Iran is battling one of the deadliest outbreaks of the new coronavirus outside China. As of Wednesday, at least 291 Iranians, including two members of parliament, had died and more than 8000 had been reported as contracting the virus.
The coronavirus has affected Iran’s ability to respond to the January strike, some Pentagon officials have concluded. “Their focus is internal,” one said.
With the withdrawals, the majority of American troops added to the region in the weeks after the Soleimani strike — which included combat troops, jet fighter squadrons, missile-defence systems, an American aircraft carrier and other warships — will have left the region.
Extra combat troops were sent to Kuwait to provide additional security for US bases and embassies in case the death of Soleimani, considered by US officials to be the architect of deadly Iranian shadow wars throughout the Middle East, led to widespread retaliatory attacks by Iran and the proxy forces he supported.
The US holds Iran responsible for several attacks that began last year, including attacks on commercial vessels, the downing of an American drone, and a drone and missile attack against an oil facility in Saudi Arabia.
Iran has denied responsibility for the attacks. It acknowledged launching a series of ballistic missile strikes on two US-occupied bases in Iraq on January 8, resulting in brain injuries that affected more than 100 American service members.
In the two months since Soleimani’s death and the retaliatory Iranian strikes, the outbreak of violence many US officials feared hasn’t materialised. Officials said they were now more confident that the window for potential violence connected to his death had passed.

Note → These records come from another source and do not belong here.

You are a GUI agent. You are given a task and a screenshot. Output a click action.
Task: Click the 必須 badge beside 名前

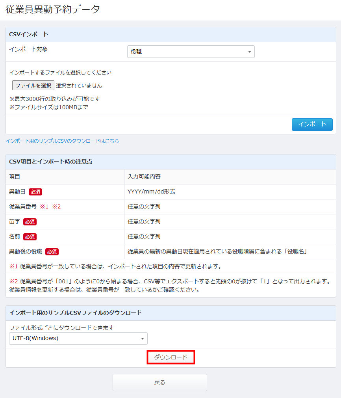pyautogui.click(x=30, y=237)
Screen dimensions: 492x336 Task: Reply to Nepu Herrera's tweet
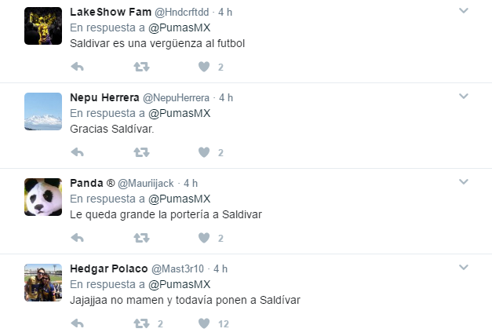[x=77, y=152]
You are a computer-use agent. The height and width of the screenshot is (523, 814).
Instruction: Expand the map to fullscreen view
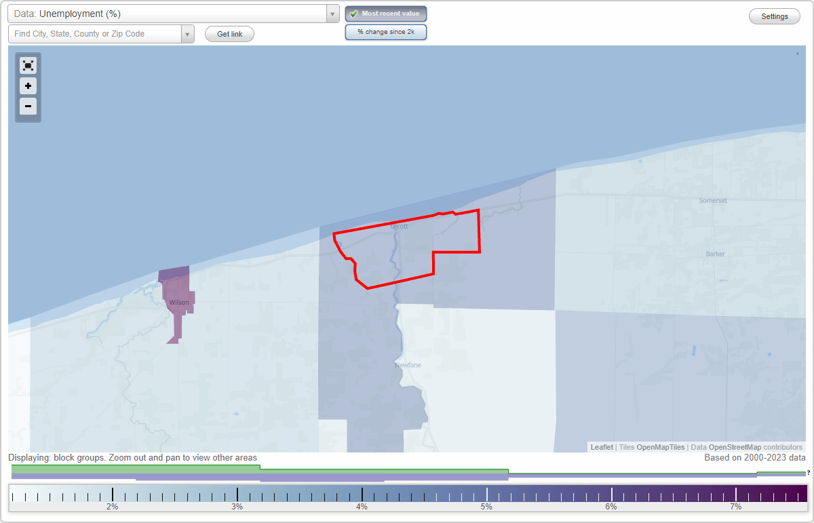tap(28, 65)
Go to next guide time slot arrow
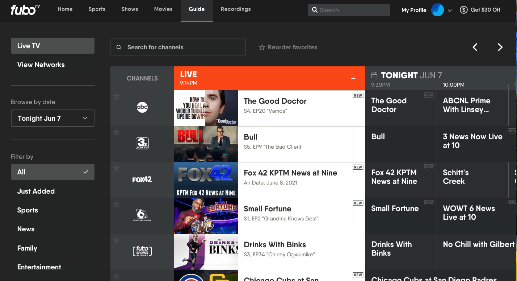This screenshot has width=517, height=281. point(500,47)
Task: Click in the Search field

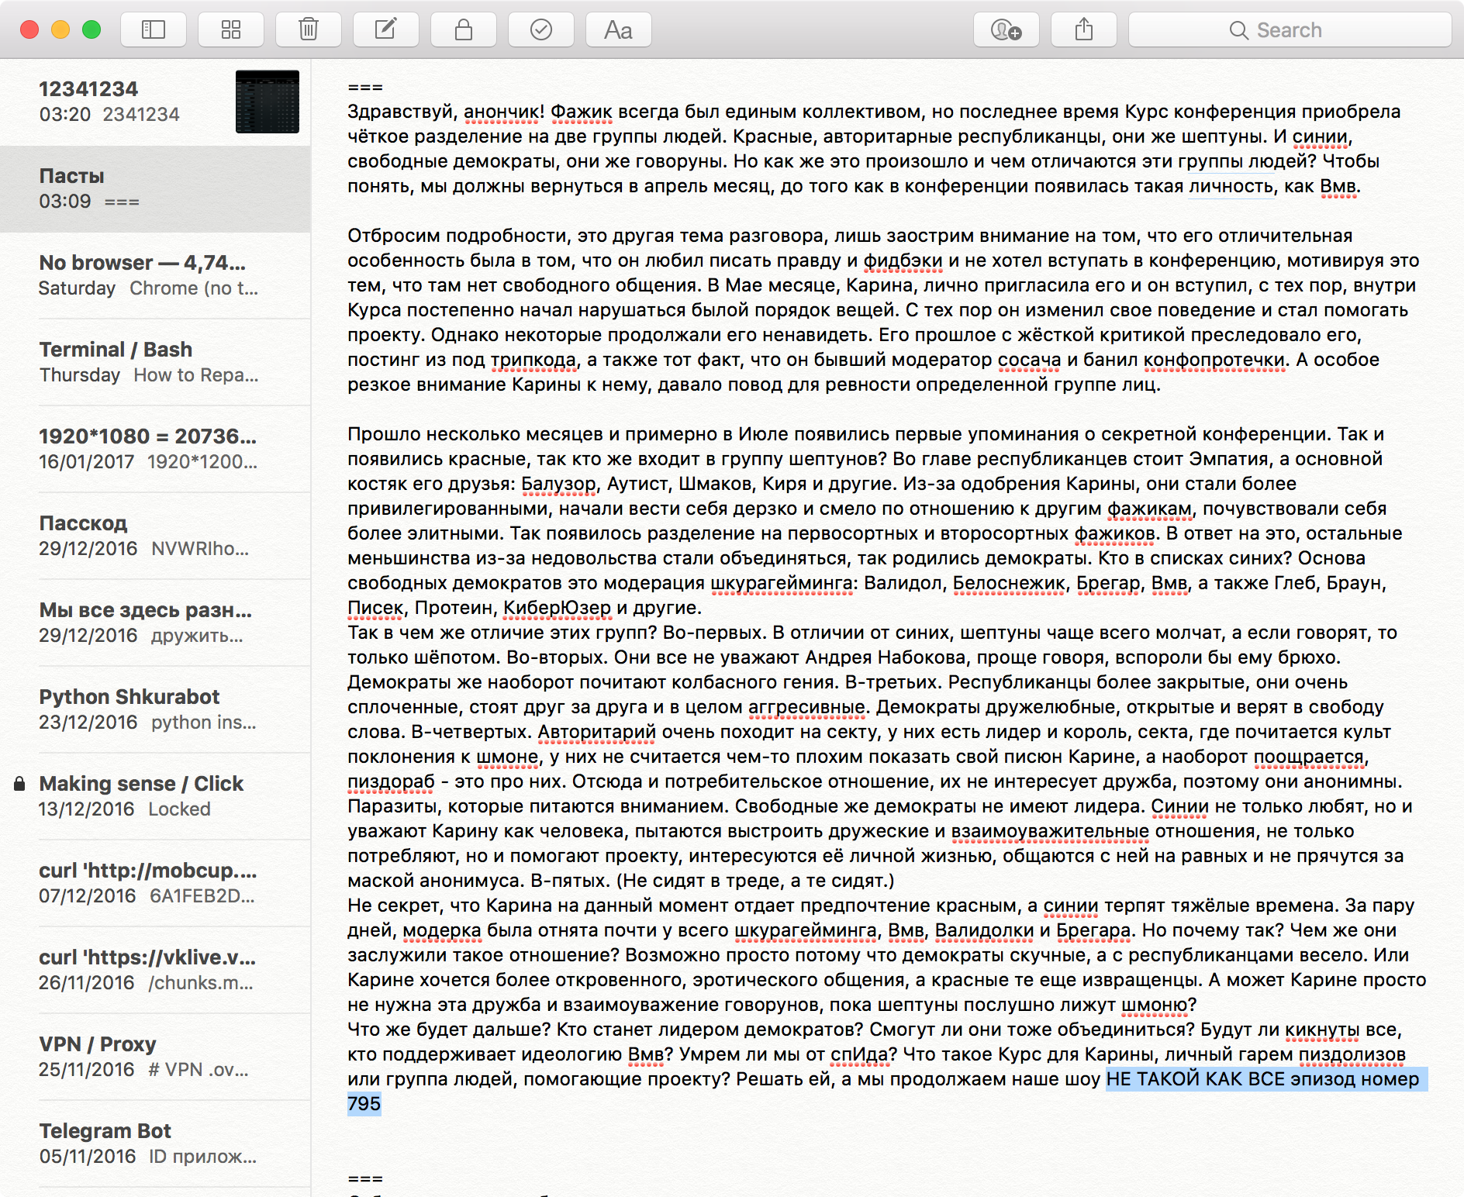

Critics warned that it might be too early to conclude that Iran and its proxies won’t respond further.
Soleimani’s successor, Esmail Ghaani, may have needed some time to fully assume command and develop his own plans. Militant forces allied with Iran, like Hezbollah, could conduct strikes, independent of Tehran’s plans.
“Everything we know about Iran and its past actions is that they tend to retaliate in a major way,” Andrew Miller, deputy director for policy at the Project on Middle East Democracy, a nonpartisan Washington think tank. “It takes time to reconstitute, and I think the Iranians are calculating and waiting for the Americans to let their guard down.”
There are about 90,000 American forces operating in the area overseen by US Central Command, which includes the Middle East and Afghanistan, defence officials said, up from the 80,000 that were in the region in the weeks before Soleimani’s death.
The Wall Street Journal reported in December, citing US officials, that the US military was considering deploying up to 14,000 additional troops to the region in response to rising threats from Iran.
The Pentagon denied at the time that such plans existed, although some of the eventual increase of roughly 10,000 personnel were drawn from those plans, Pentagon officials said.
Before the US airstrike in Baghdad in January, Soleimani was the revered commander of the Quds Force, the foreign wing of Iran’s Islamic Revolutionary Guard Corps.
In that role, he oversaw foreign activities of Iran and its proxy forces, including a campaign that US officials say killed hundreds of American and allied soldiers in Iraq in the years after the US-led invasion in 2003.